### The problem
Beneath this instruction is a listing; print exactly the lines in it starting at the line that contains "Viewport: 1043px width, 882px height." and going through the line that contains "the email envelope".

### Recorded information
- - - - - - -

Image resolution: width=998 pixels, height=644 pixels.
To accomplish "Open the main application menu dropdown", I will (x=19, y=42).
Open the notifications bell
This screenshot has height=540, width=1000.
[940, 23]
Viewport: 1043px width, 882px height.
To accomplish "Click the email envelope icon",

- - - - - - -

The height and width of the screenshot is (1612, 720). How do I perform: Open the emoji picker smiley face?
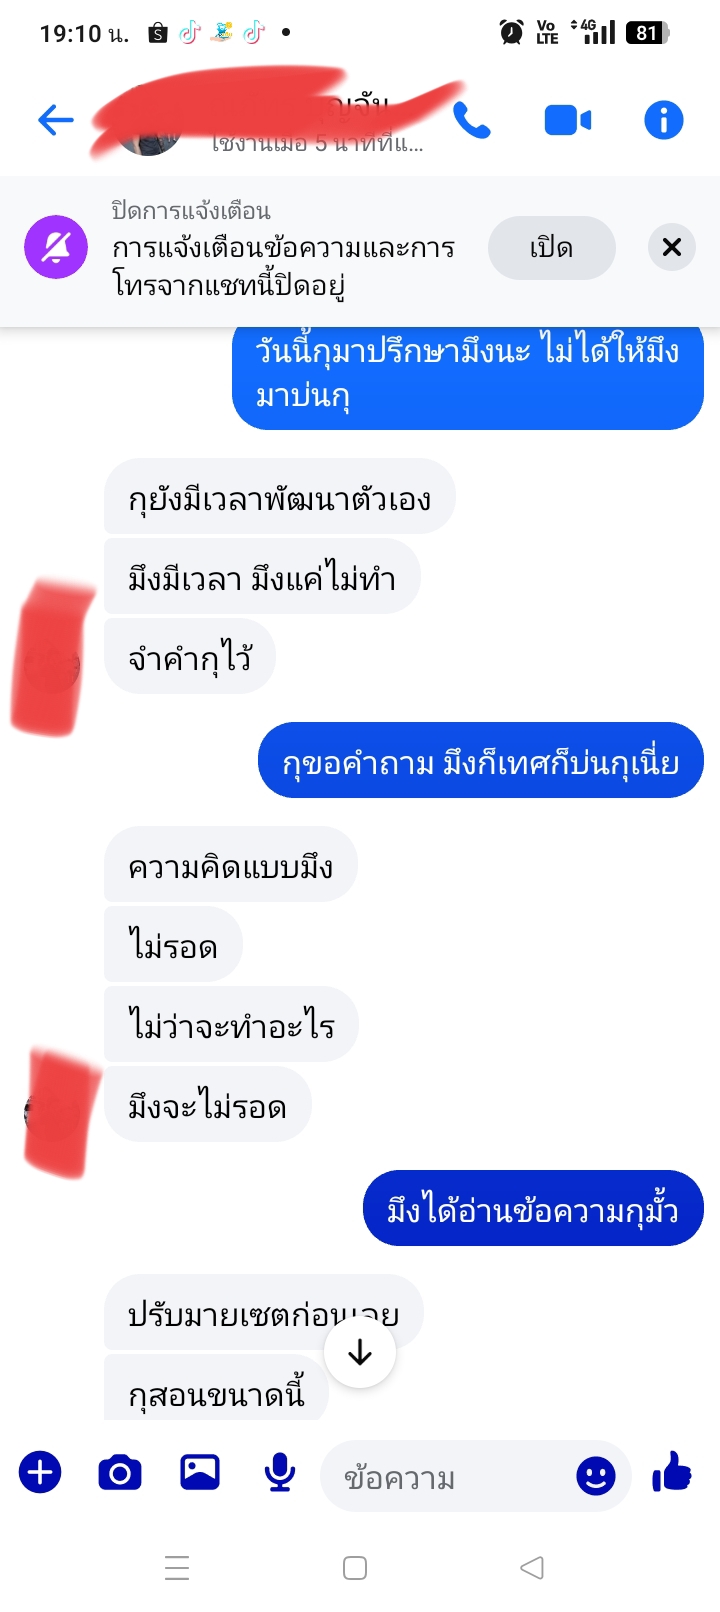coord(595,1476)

- - - - - - -

### Expected answer
Viewport: 1043px width, 882px height.
To accomplish "Click the email envelope icon",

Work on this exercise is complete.